[Screenshot grounding data]
#####
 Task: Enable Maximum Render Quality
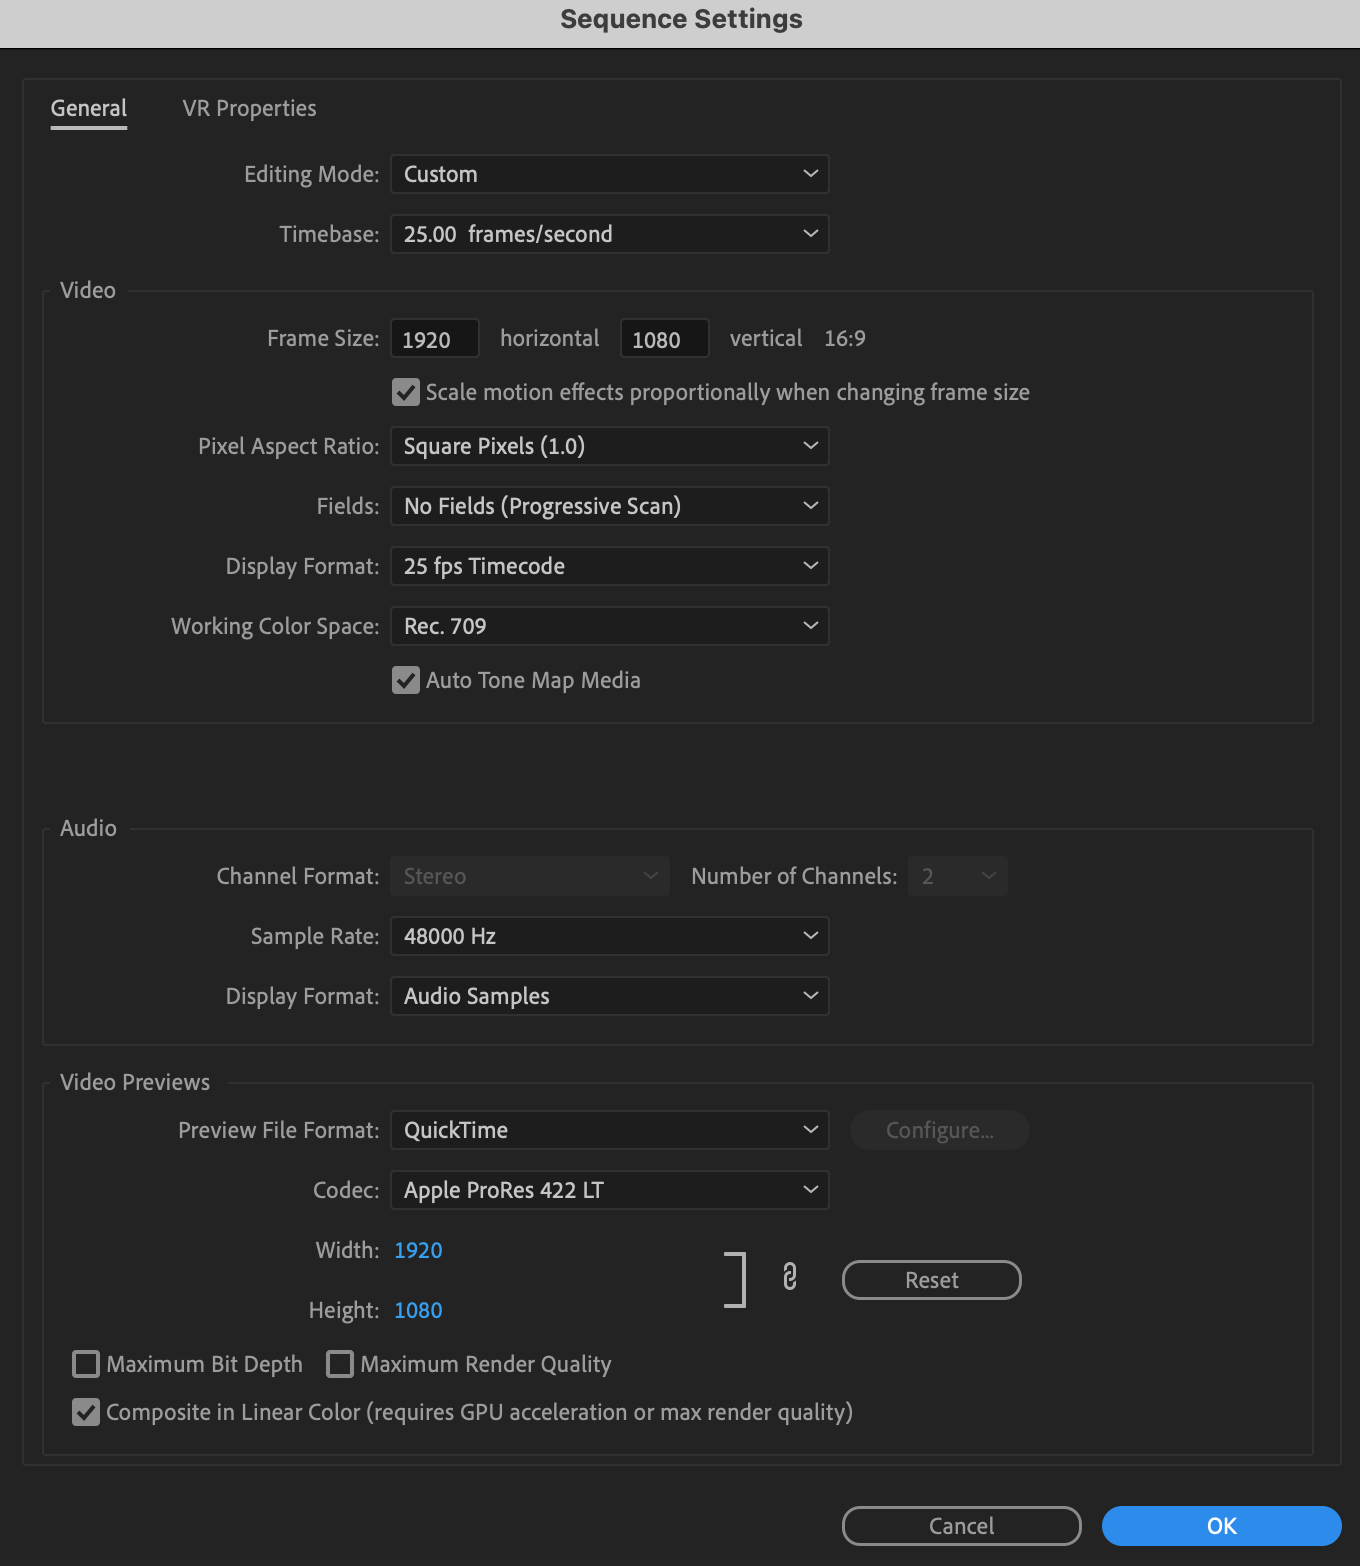click(340, 1364)
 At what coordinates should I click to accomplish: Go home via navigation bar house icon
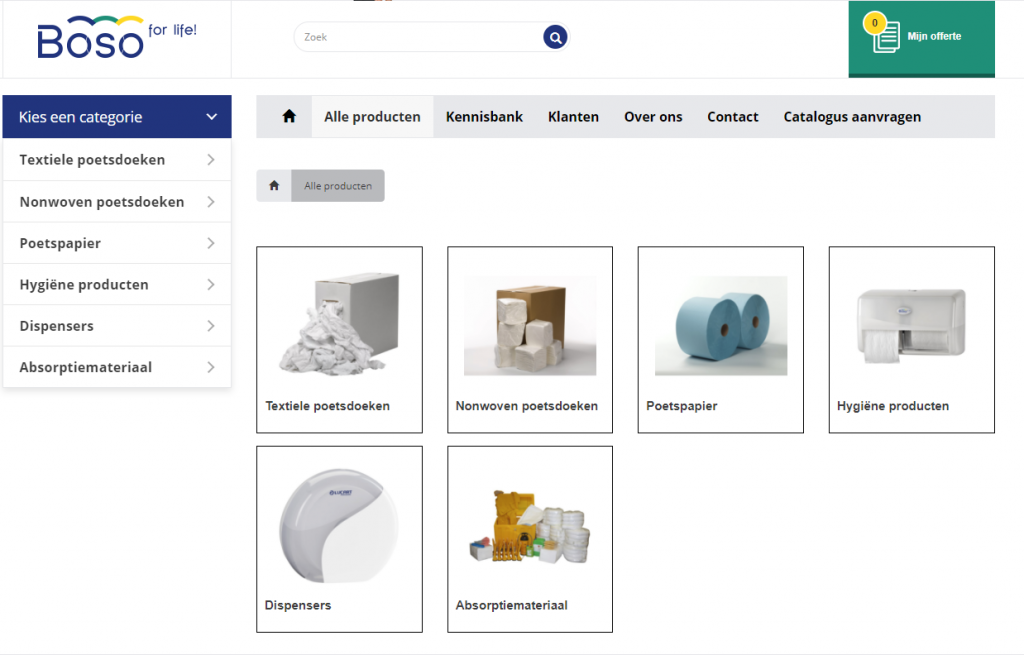(x=289, y=117)
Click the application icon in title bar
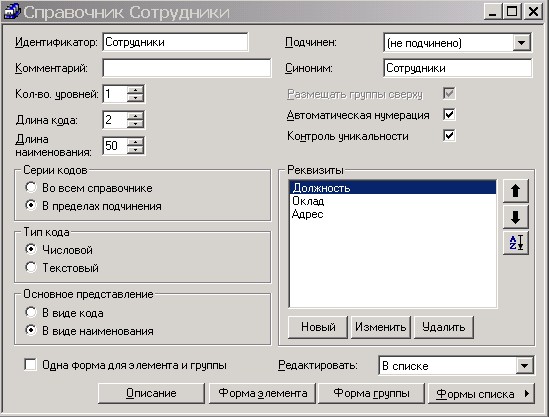The width and height of the screenshot is (549, 417). point(12,12)
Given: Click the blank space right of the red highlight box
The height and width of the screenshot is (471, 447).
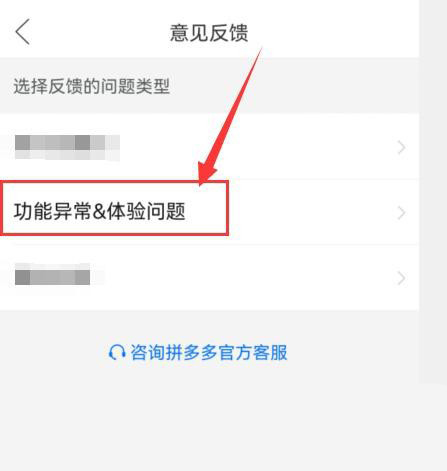Looking at the screenshot, I should 312,213.
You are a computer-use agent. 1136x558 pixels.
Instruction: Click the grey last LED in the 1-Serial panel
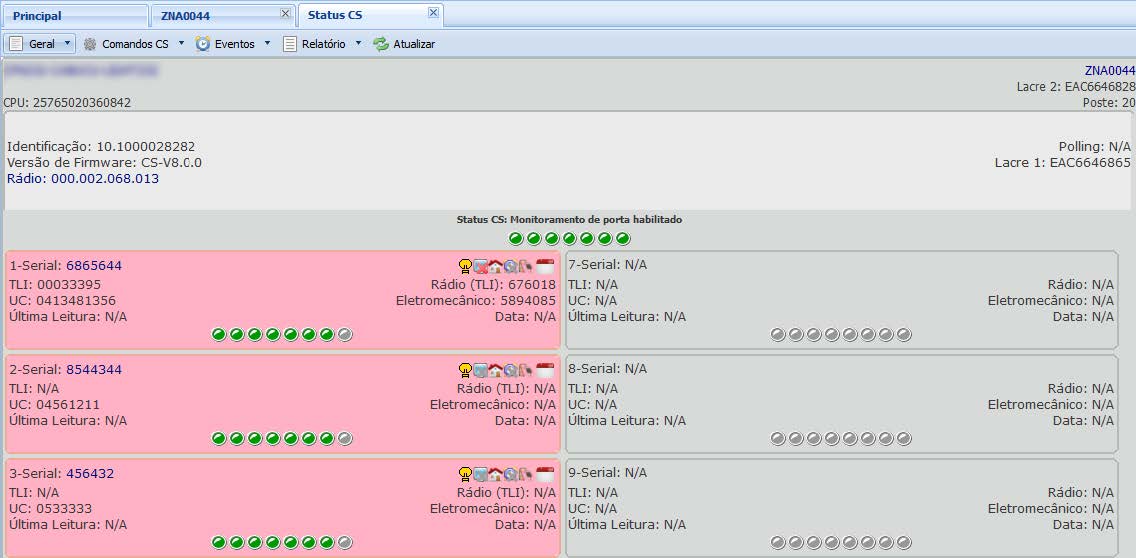pos(345,334)
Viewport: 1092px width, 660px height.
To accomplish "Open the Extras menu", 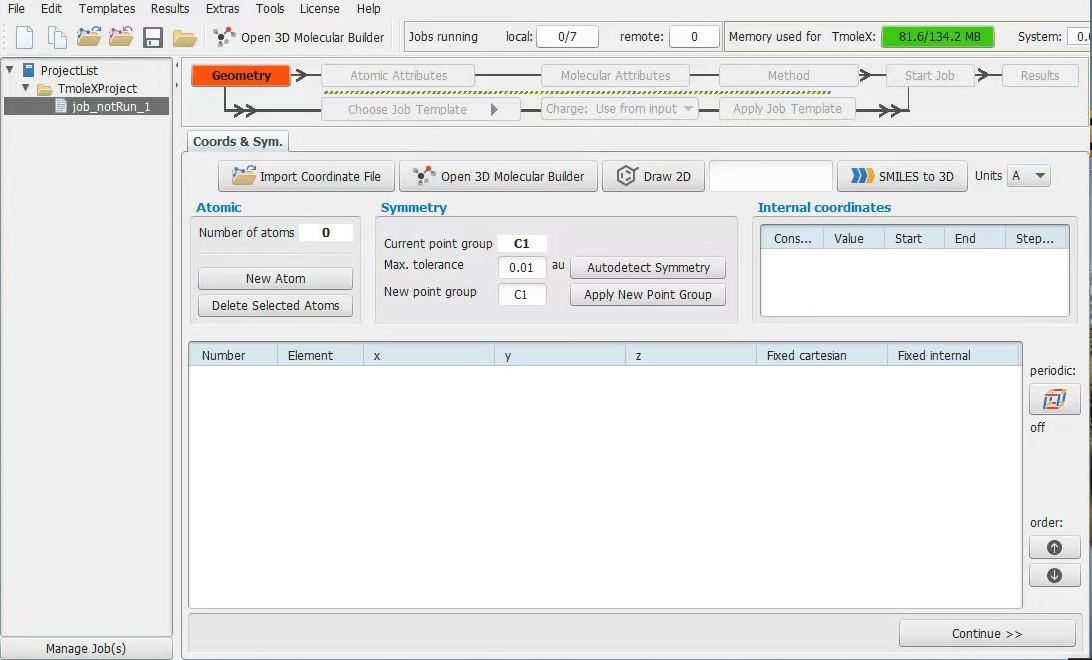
#####
● WORK TO COMPLETE: Print the records again exactly, pictures excluded.

● RESULT OF THIS TASK:
 Task: Enable Maximum Render Quality
click(340, 1364)
 At what coordinates should I click to accomplish: Go home via navigation bar house icon
(x=289, y=117)
Click the application icon in title bar
The width and height of the screenshot is (549, 417). point(12,12)
Given: Click the blank space right of the red highlight box
The height and width of the screenshot is (471, 447).
Looking at the screenshot, I should 312,213.
You are a computer-use agent. 1136x558 pixels.
Instruction: Click the grey last LED in the 1-Serial panel
pos(345,334)
Viewport: 1092px width, 660px height.
To accomplish "Open the Extras menu", 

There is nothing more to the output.